Twenty-two patients in Phase I permitted identification of the MTD. In Phase II, 55 patients (median age 64.0 years) were enrolled and included in the intent-to-treat population. There were six complete responses (10.9%) and 11 partial responses (20.0%), giving an ORR of 30.9% (17 patients; 95% CI: 18.7%, 43.1%). Median time to response and progression-free survival were 6.57 weeks (95% CI: 5.86, 12.57) and 44.29 weeks (95% CI: 36.14, 52.14), respectively. Grade 3/4 hematological toxicity caused dose reductions, treatment delays and study discontinuation. Neutropenia (Grade 3: 29%; Grade 4: 11%) was the most common hematological adverse event (AE). Fatigue (71%) and nausea (71%) were the most common drug-related non-hematologic AEs.

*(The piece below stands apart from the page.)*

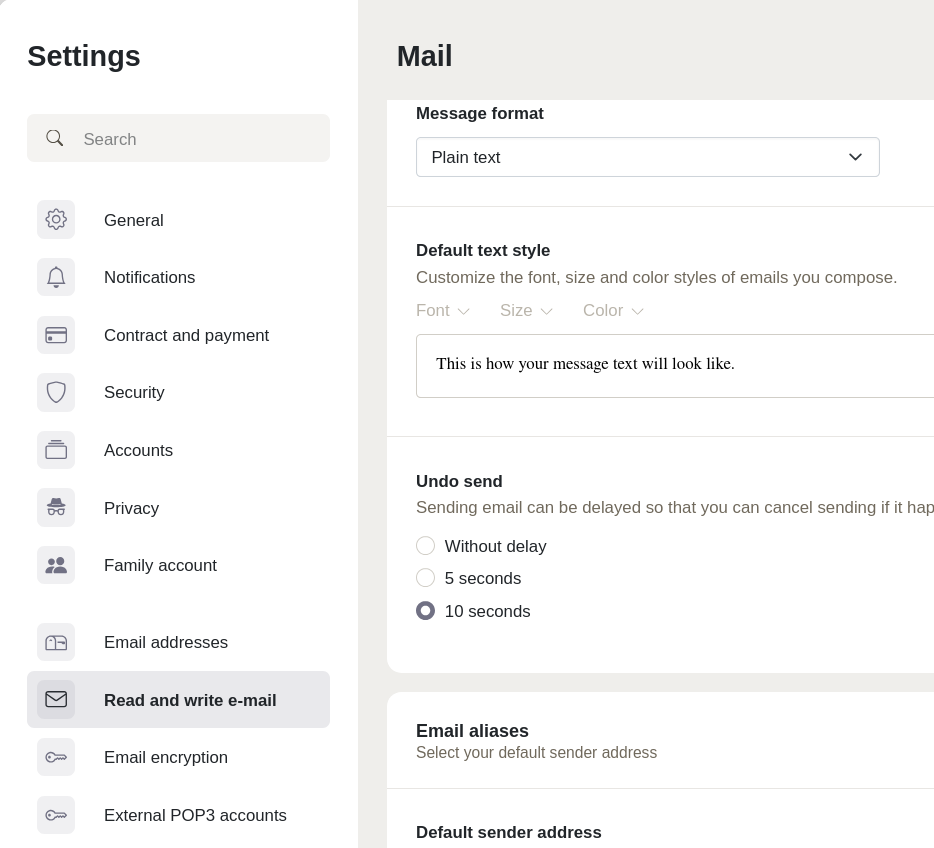Open Notifications via the bell icon

click(56, 277)
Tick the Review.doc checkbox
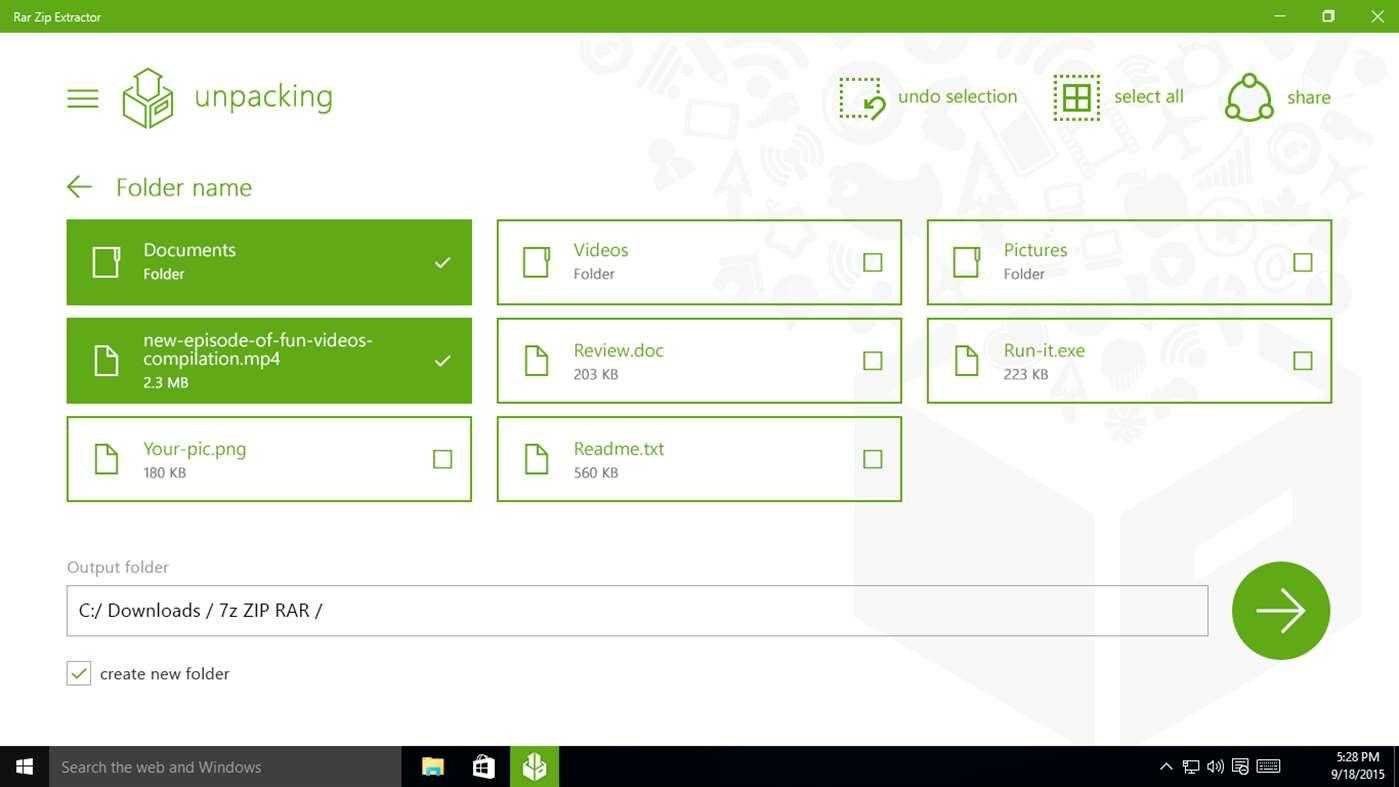This screenshot has height=787, width=1399. [872, 361]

This study showed an acceptable benefit-risk profile for topotecan plus carboplatin. Further studies using alternative dose levels could help define an optimal dosing schedule for this treatment combination in patients with platinum-sensitive recurrent disease.
评估每周拓扑替康联合卡铂治疗铂类敏感复发性卵巢、输卵管或腹膜癌患者的临床疗效。
这是一项开放标签、单臂、多中心的 I/II 期研究。II 期为疗效评估阶段,总缓解率(ORR)为主要终点。符合条件的患者(年龄≥18 岁的女性)接受 I 期确定的最大耐受剂量(MTD)治疗:静脉注射拓扑替康 2.5mg/m2(第 1 和 8 天),随后卡铂 AUC 5(第 1 天),每 21 天一次。采用两阶段 Green-Dahlberg 设计评估治疗效果。如果治疗无效,则要求 ORR≤30%。
I 期有 22 例患者,允许确定 MTD。II 期共入组 55 例患者(中位年龄 64.0 岁),并纳入意向治疗人群。6 例患者完全缓解(10.9%),11 例部分缓解(20.0%),总缓解率为 30.9%(17 例;95%CI:18.7%,43.1%)。中位缓解时间和无进展生存期分别为 6.57 周(95%CI:5.86,12.57)和 44.29 周(95%CI:36.14,52.14)。3/4 级血液学毒性导致剂量减少、治疗延迟和研究中止。中性粒细胞减少症(3 级:29%;4 级:11%)是最常见的血液学不良事件(AE)。疲乏(71%)和恶心(71%)是最常见的药物相关非血液学不良事件。
该研究显示拓扑替康联合卡铂的获益风险比可接受。使用替代剂量水平的进一步研究可能有助于确定该治疗方案在铂类敏感复发性疾病患者中的最佳剂量方案。